Find each line in the listing below that contains the word "icon", and copy those lines.
+++ DATA +++
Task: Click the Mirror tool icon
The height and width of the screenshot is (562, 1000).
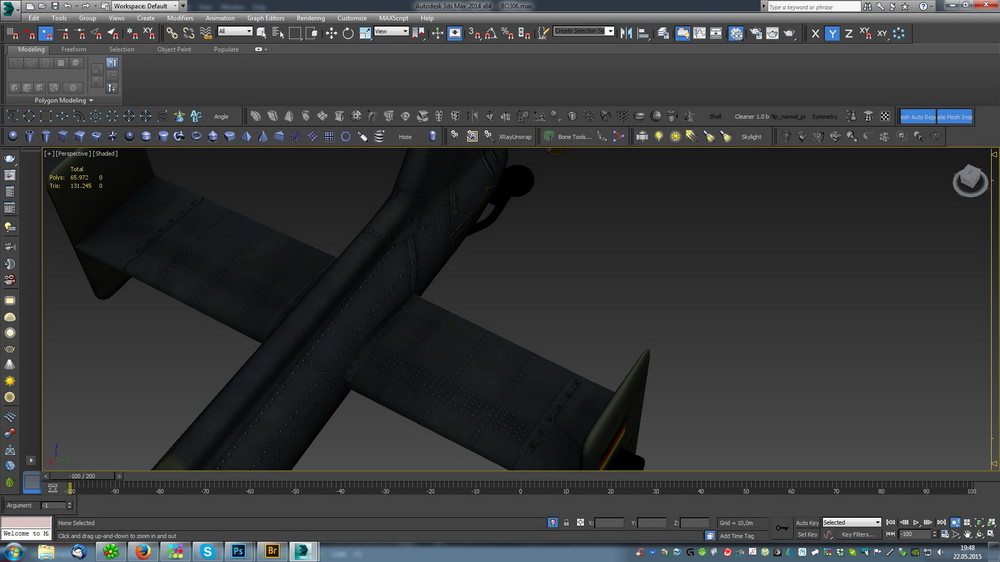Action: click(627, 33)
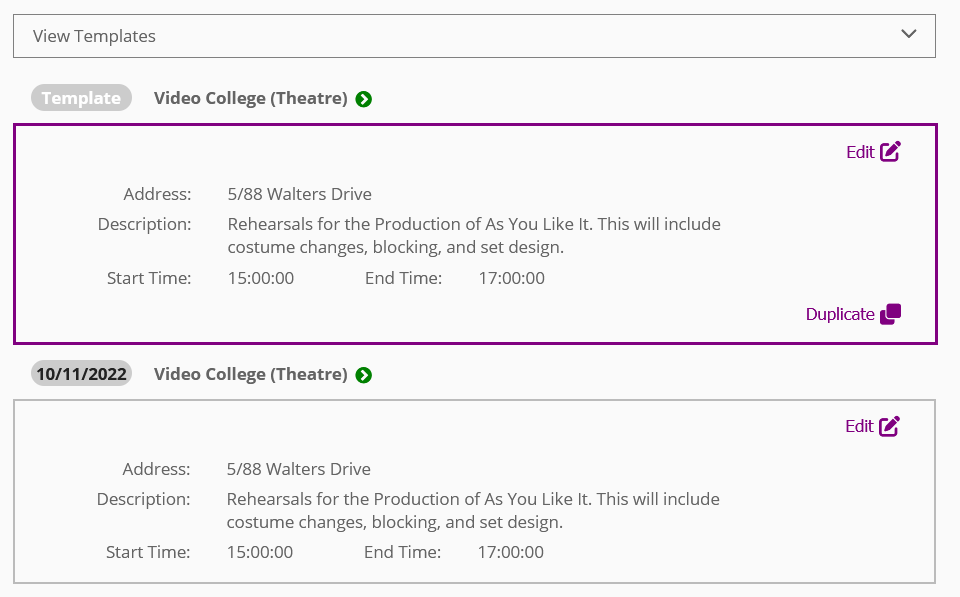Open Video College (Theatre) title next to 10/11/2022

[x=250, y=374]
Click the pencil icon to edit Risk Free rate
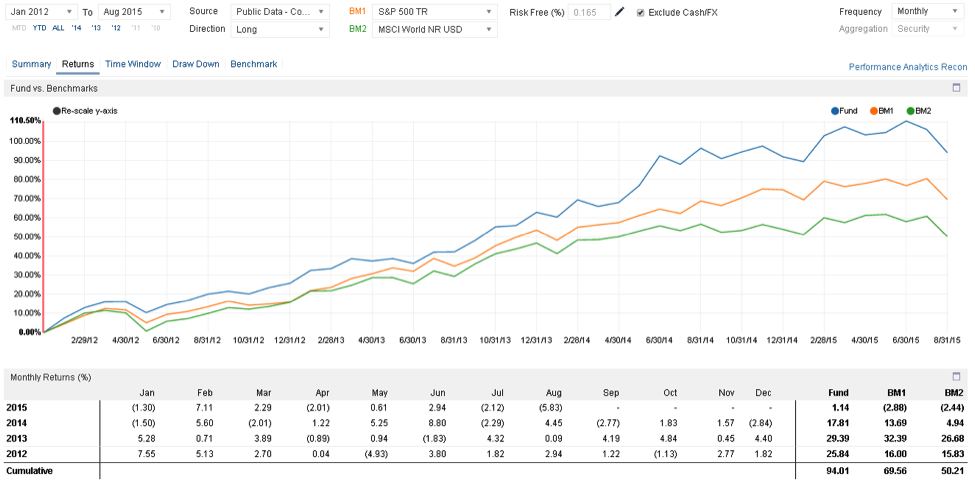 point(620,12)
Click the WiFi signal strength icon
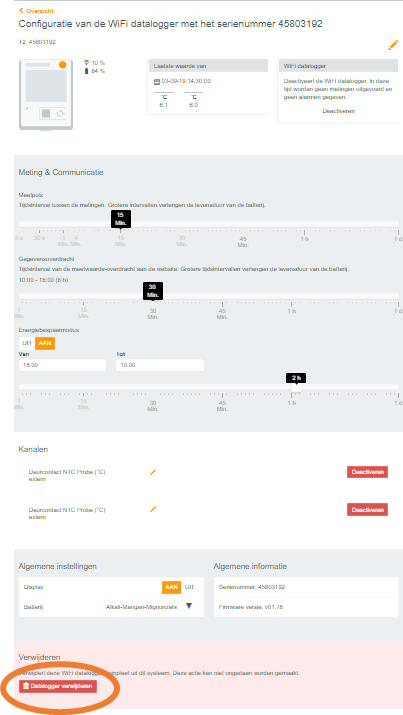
+++
IN RESPONSE:
Task: Click the Mirror tool icon
Click the pencil icon to edit Risk Free rate
Click the WiFi signal strength icon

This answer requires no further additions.